Show choir competitions are beneficial for choir students


Veronica Teeter

CHOREO-GRAPHY CRAZE: Yumi Colombo, Accents member and junior (left) along with other members of Accents practice the set choreography during a Wednesday night rehearsal. Colombo said practicing long hours has motivated the choir to work towards improvement as well as create a close bond among the girls.

Kassandra Darnell

Yumi Colombo, Accents member and junior, spends her SRT in room P118 working with her choir director to perfect the dances the Accents are learning for their competition set. When Colombo isn’t in SRT for choir, she also attends required evening rehearsals, where she gets to sing and dance with her closest friends. All of this effort is put forth to ensure she’s doing her part to help the Accents be the best they can be on competition days—like the competition in Chicago on March 5.

Colombo said while preparations for the four competitions the Accents participate in can be stressful, the choir’s hard work is worth it because these competitions allow choir members to work toward a bigger purpose, which alternatively helps them to bond and become closer as a group.

“I think competition is a great way to bond because when you are on your way to a competition, when you are on buses, when you’re preparing and having those sets, you have the mindset of having one common goal and we’re one team that needs to get to that goal, you definitely bond more because you are all trying to get to the same thing, which is just winning or trying your best or having fun,” Colombo said.

Emily Sandy
Emme Walschlager, Allegro member and senior, sings during her choir class. Walschlager said competing allowed the choir to work harder towards a higher goal.

However, it’s not just about hanging out with friends or winning a trophy for members of Carmel Choirs. Kyle Barker, associate director of choirs, said he uses competition as a tool to help choir students achieve a greater goal of excellence. Preparing to compete helps members of Carmel Choirs pay more attention to detail, helping them to become better performers overall.

“We have a lot of ways to try and motivate people and get them to be the best versions of themselves, and competition is a great way to do that,” Barker said. “When you’ve got the extra goal of knowing you’re going to be judged by people that are highly qualified in the field, you’re going to be seen by schools across the country and you’re going to be going up against them too, it makes your work process—just like a sport—it’s going to make that process that much more intense. You’re going to be more detail oriented. You’re going to rehearse more frequently.”

For Emme Walschlager, Allegro member and senior, rehearsing for competition has changed her outlook on choir. Prior to this school year, Allegro only competed as a concert choir.

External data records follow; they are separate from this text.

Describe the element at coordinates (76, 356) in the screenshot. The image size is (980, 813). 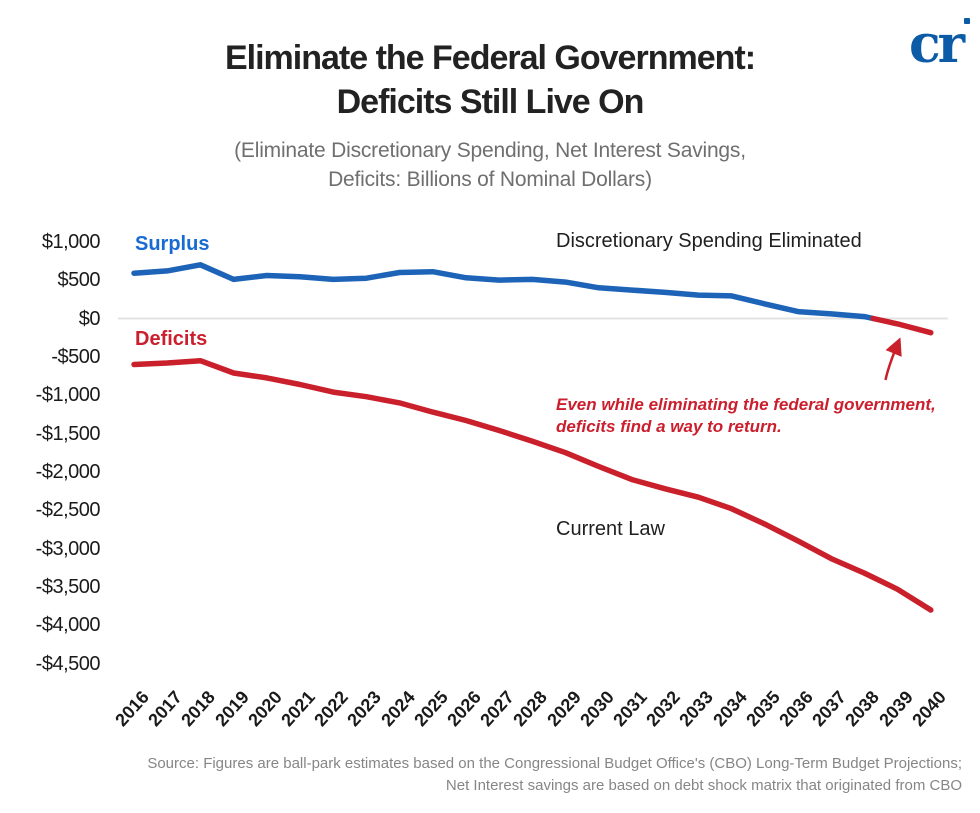
I see `y-tick-label: -$500` at that location.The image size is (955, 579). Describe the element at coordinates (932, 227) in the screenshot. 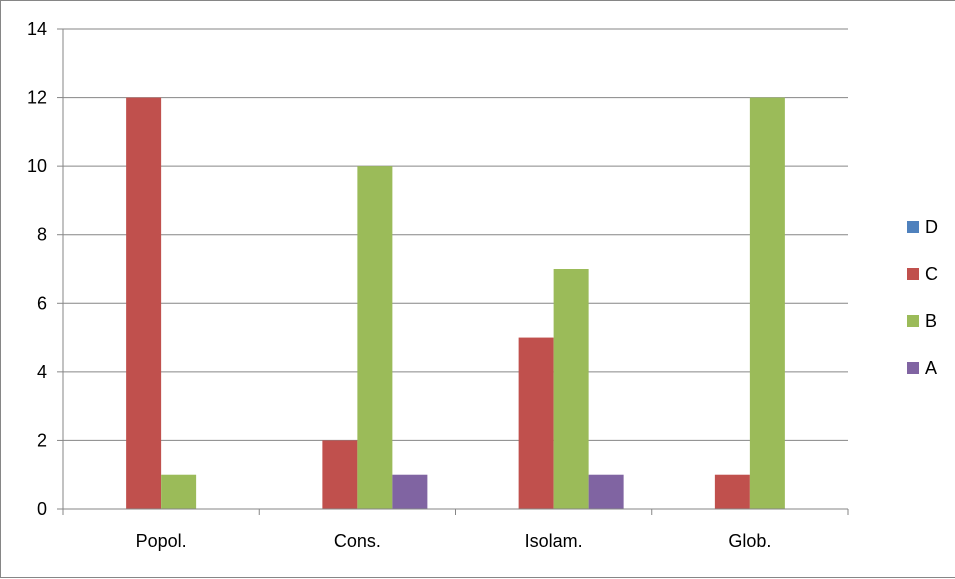

I see `legend-label-d: D` at that location.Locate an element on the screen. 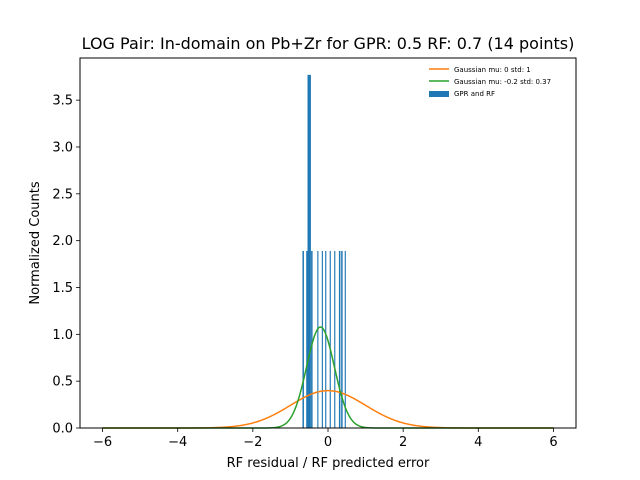 The image size is (640, 480). y-tick-label: 2.5 is located at coordinates (62, 194).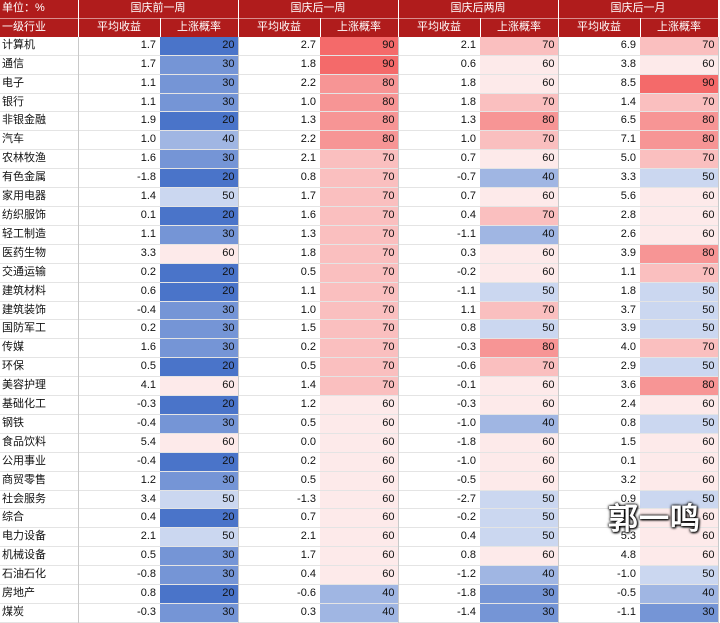 The height and width of the screenshot is (623, 720). Describe the element at coordinates (628, 518) in the screenshot. I see `avg-return-cell: 4.5` at that location.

This year, however, they will be participating in one show choir competition. But this is Walschlager’s first year competing in a choir.

“I feel like I have a bigger purpose. I feel like it’s more fun prepping for things outside of regular concerts,” Walschlager said. “It’s fun to have our own individual things and to have our own individual set that’s catered towards us.”

Olivia Childress

Walschlager said she feels that working toward a competition has caused her choir to become closer as a family and also helped members of Allegro to work harder because they’re working towards a higher goal.

“I feel as if we’re working harder because we’re working towards something bigger than just ISSMA or just a song we’re performing at one of our concerts. It’s something that we’re all excited about,” Walschlager said. “I think that having a competition, even if it’s just one for Allegro, is important because it bonds us together and kind of helps make a community amongst us because we’re working together more than we would’ve been in the past.”

This year is Colombo’s second year competing at show choir competitions and said that while she does enjoy competing and loves how much closer she feels with her fellow members of Accents because of it, she feels the competition mindset can get out of hand and become toxic.

“Competition is easily toxic if you are the one to increase that toxicity or you’re the one to help it grow,” Colombo said. “But if you’re the one who focuses on the positivity and the greatness of competition, it can improve the whole environment and make everyone else feel more positive. It’s all about mentality. If you have the right mentality, usually competition is fun and nice.”

When it comes to how competitive competitions can be, Barker said he believes that while it can be difficult to try not to focus too much on winning, competition at its core is about helping choirs achieve a higher bar of excellence that wouldn’t be possible without competing.

“There’s a lot of speculation amongst music teachers about whether competitive music is something that should be fostered because the whole idea of the love of music and the expression it creates is something that sometimes differs in areas of competition, but I feel like you’re able to (love and express music) better when you’re a better ensemble and if this helps us get there, then great,” Barker said. “I think it can be dangerous if the only goal is the trophy, but I feel really strongly that it’s a really good tool to use.”